There is no visible sign that residents are low income or that their rents are subsidized. (They must pay 30% of their income in rent.) Inside, the lobby is dark but clean and pleasant.Two elderly tenants read quietly. A polite security guard questions visitors and greets tenants by name. The extraordinary 100-year-old ballroom, which a tenant says was used as a basketball court during the grim days, has been fully restored, and has a lovely tea room.

“The opulent, Edwardian designers went all out when they built hotels, especially in public spaces,” the director of technical services for the New York Landmarks Conservancy, Alex Herrera, said. “They used the same kind of elaborate ornaments here as they would put in the homes of robber barons up on Fifth Avenue. But these things are very hard to restore, and Common Ground did it using workers who were apprentices, who were just starting their new work lives. It’s inspirational.”

Founded in 1990 to renovate the even more disreputable Times Square Hotel into supportive housing, Common Ground has taken a different approach from most homeless advocacy groups. For one thing, it worries about the well-being of the neighborhood hosting its facilities.

“Advocates didn’t always think about what a facility meant for the larger community,” Common Ground’s executive director, Rosanne Haggerty, said. “Will this increase the stability and health of the neighborhood? Or not?”

The president of the Times Square Alliance, Tim Tompkins, said the hotel, which is now the largest homeless housing facility in the country, had been “a hugely problematic place. Now not only is it well-managed, but it fits into and supports the community in a larger way.”

Some of Mr. Tompkins’s employees, particularly sanitation workers, live in the building. “By undoing the blight, they’ve created an asset,” he concludes.

That’s not the usual history of homeless shelters and community leaders. During the 1970s and 1980s, bitter battles erupted, with community loyalists accusing housing advocates and city officials of destroying whole neighborhoods by inundating declining areas with homeless shelters, halfway houses, methadone clinics, and other potentially destructive uses. In a recent speech, Mayor Bloomberg broke with most past mayoral administrations, warning that “to rid our society of homelessness we must first liberate ourselves from the chains of conventional wisdom, from the fetters of political correctness, from the tyranny of the advocates.”

Common Ground is on a new path. It works at being a good neighbor by being a good landlord first. “We blend into the neighborhood, and we treat our neighbors respectfully,” Ms. Haggerty said. “We’re very strict about the behavior of our tenants. If a tenant becomes disruptive, our staff is right on it. We have clear rules, and we enforce them. Our people don’t want to lose their housing.”

Perhaps because Common Ground’s underlying idea is to reintegrate its tenants into mainstream society, it works closely rather than antagonistically with business and community groups. “They keep their property up beautifully,” the president of the 23rd Street Association, Sharon Ullman, said. The business group, founded in 1929, covers 18th to 28th streets, river to river. “They’re very community-minded. If a group needs space, for example, they’ll offer their beautiful grand ballroom. They’re great neighbors.”

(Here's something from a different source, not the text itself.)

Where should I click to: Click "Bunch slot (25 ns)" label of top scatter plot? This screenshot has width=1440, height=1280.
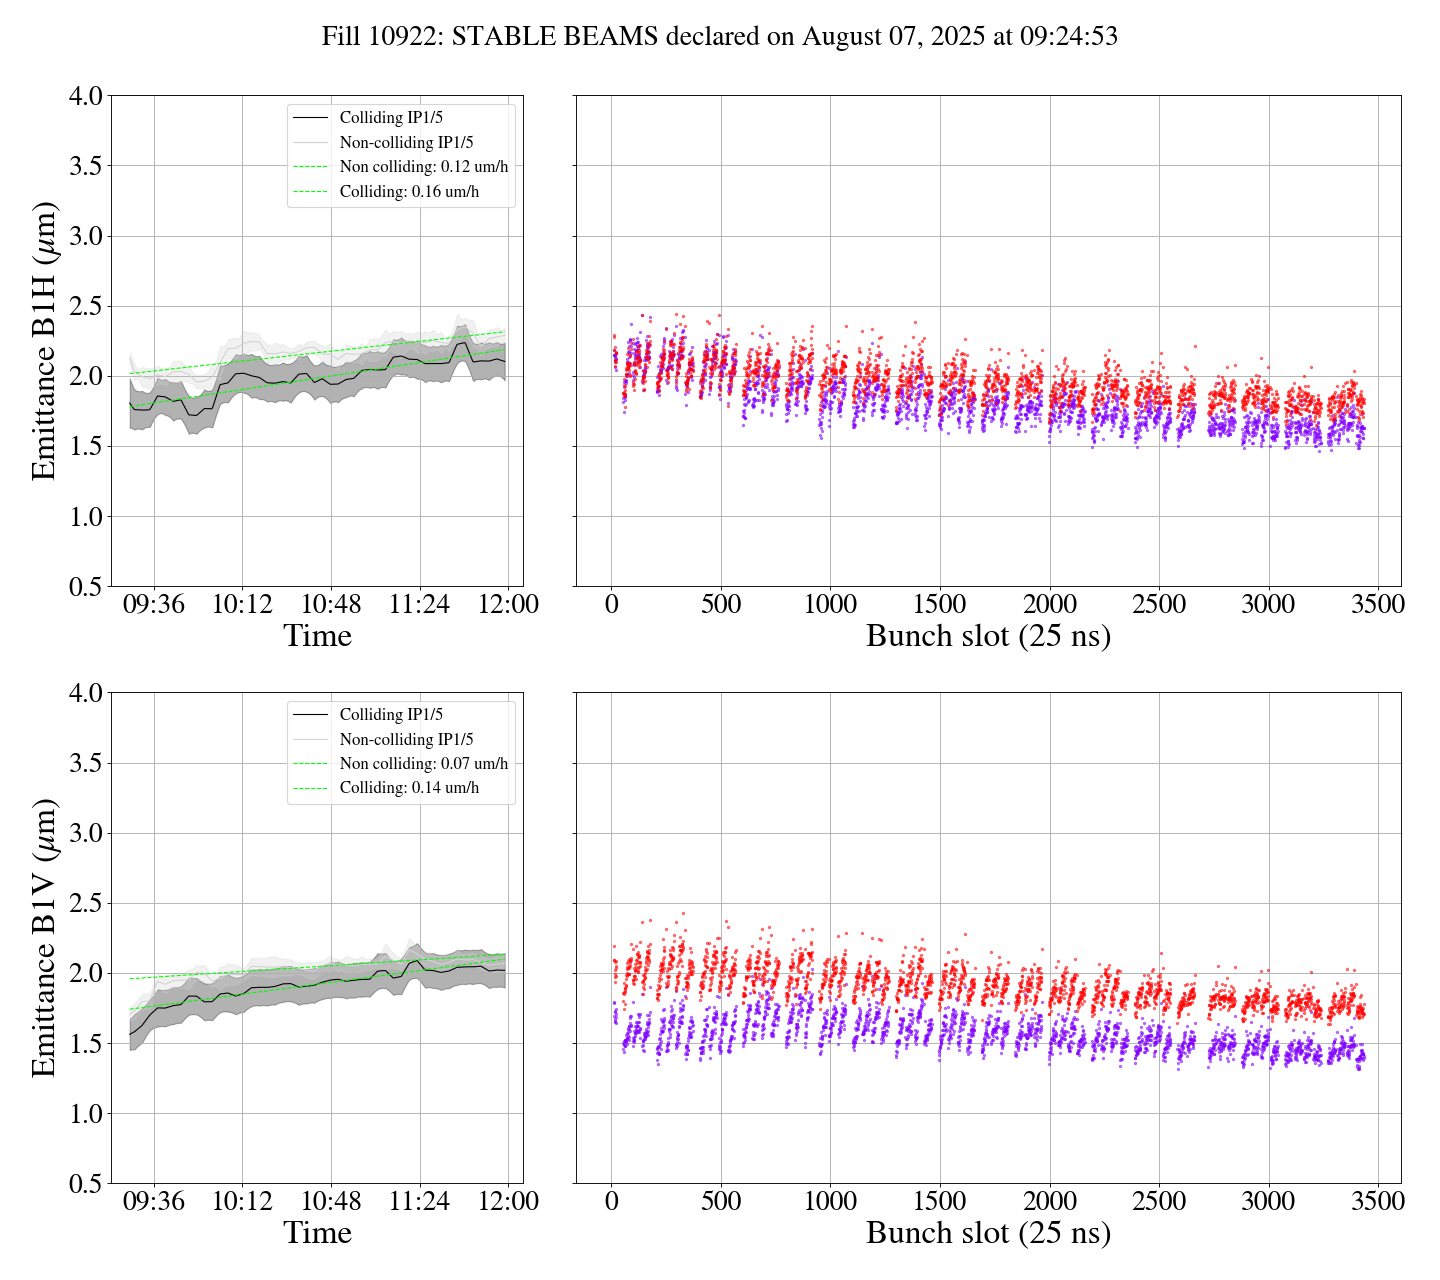988,636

And perhaps because Common Ground is regarded as a great neighbor, it is able to acquire and build facilities in new neighborhoods with very little trouble. At the end of June, it received City Council approval to build a 12-story facility to house 263 formerly homeless people on East Houston Street at Pitt Street on the Lower East Side. It asked for and received a special permit under community facility zoning to double the bulk of the building. “Because there are already so many towers around the park, our building fits in well,” Common Ground’s project manager, LoriAnn Girvan, said.

While the group has many fans, a nearby business owner questioned whether Common Ground is making the best use of the building, even while saying the city does need such facilities.